Amidst the glory, he displayed plenty of guts. Truly, he has taken Sri Lanka to within five days of becoming the first sub-continent team to win in South Africa. Not India, with their batting prowess and rising attack. Not Pakistan, with their left-armers and their brazen top-order.

No, no. Little Sri Lanka, an island that sits quietly aside India, and is rebuilding itself and its Test prowess. If they are under construction, then they have put up a sudden skyscraper in their development plans.

To outlast a South African attack comprising Dale Steyn, Kagiso Rabada, Duanne Olivier and a threatening Keshav Maharaj was special. It will always be special. Time will not dull the sensation that Perera felt as he carted Steyn into the East Stand, and punched the glove of his charged up number eleven.

“He did a huge job,” Perera said in praise of Vishwa Fernando.

The left-armer, with eight wickets in the match, might look back more fondly on his six runs - and his 27 balls survived. He stood between South African joy and despair, and his determination delivered the home dressing-room the latter platter.

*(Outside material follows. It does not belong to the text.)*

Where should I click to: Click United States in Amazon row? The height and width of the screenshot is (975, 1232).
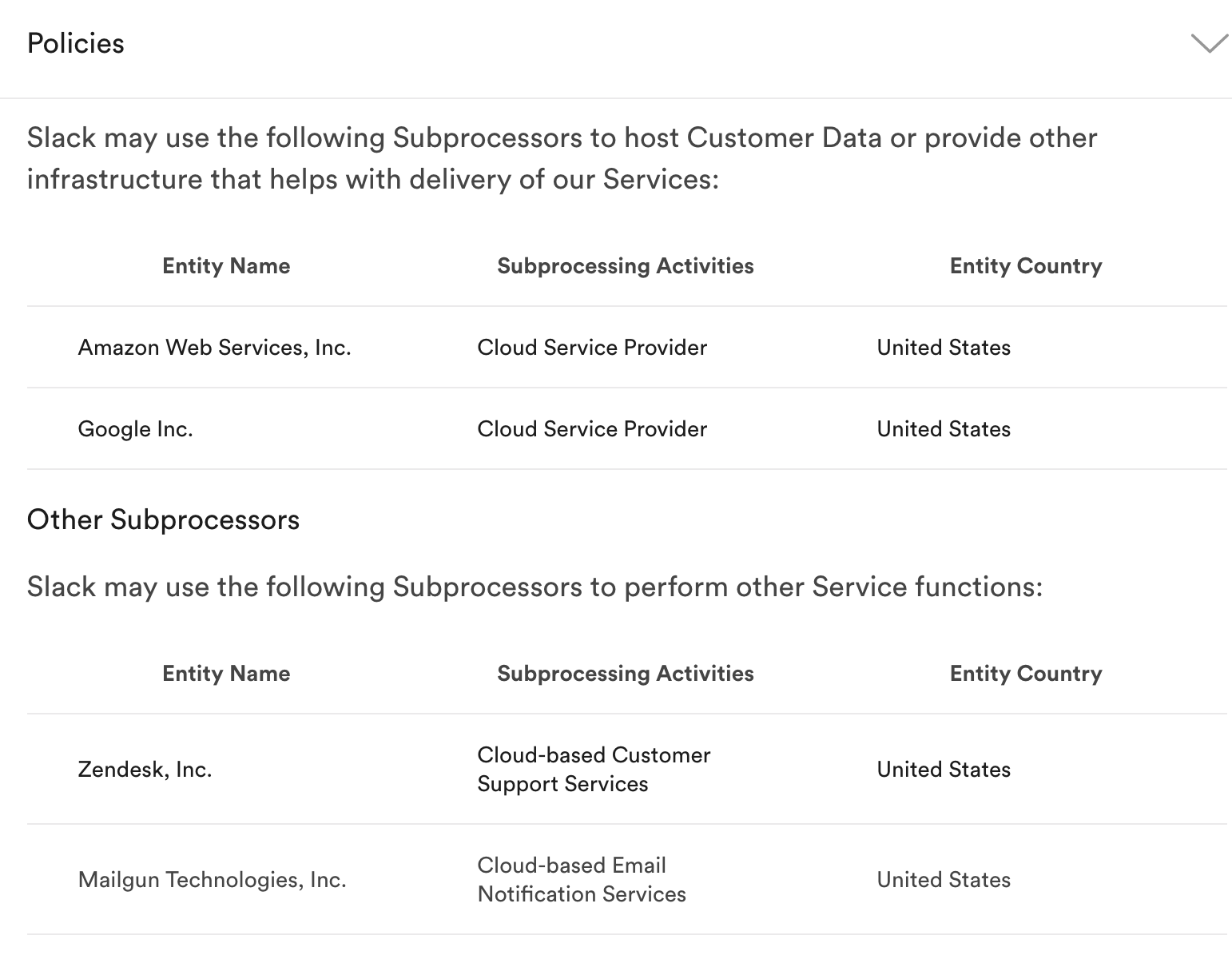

“He told me ‘I will hit the ball with my body, if nothing else. You do what you can’. I took a lot of strength from that,” Perera revealed of the intimate chats in the middle, as the plan to plunder the Proteas was hatched.

“He did a huge job. If he had got out, there wouldn’t have been a point. I don’t know how many balls he faced. Those are valuable, valuable balls. What he faced was worth more than my runs,” he reckoned.

The world will disagree, because what Perera did was quite spectacular. His hitting was clean, uncluttered -even as South Africa closed in. You sensed the wind change, though, when a scrambled single became a five, and Steyn swiped a cursory glance at his skipper.

“It’s very disappointing sitting here, but I have to applaud him for his magnificent batting,” Proteas skipper Faf du Plessis puffed.

“In those last 45 minutes, I thought we tried everything, and he was just too good for us.”

The time will come to revisit South Africa’s strategy at the end of an enthralling first Test, and the time will also come when one ponders on the wisdom of a new ball, and boundary riders, and everything else that the Proteas might have been better at.

More runs, a tail wag in the second innings. Whatever it was, it took second place yesterday afternoon.

South Africa had started the day needing seven good balls to finish the job. They produced plenty, but only six got wickets. Keshav Maharaj almost got a hat-trick. And the end almost came from the swing of Steyn.

But almost doesn’t count.

Sri Lanka, having started the week with a coach being told he wasn’t a selector, a captain left at home, and a side full of greenhorns, were after a bit of a Cinderella story. In Perera, who saw the ball as big as a pumpkin, the Lions found that fairy-tale. They roared their victory song with rabid relish, as the sun set over the city of Durban, a place which holds an even more special place in their hearts now.

They go to Port Elizabeth now, knowing that it is impossible to lose the series, but that there is the delicious possibility that they might just do the unthinkable and win it all.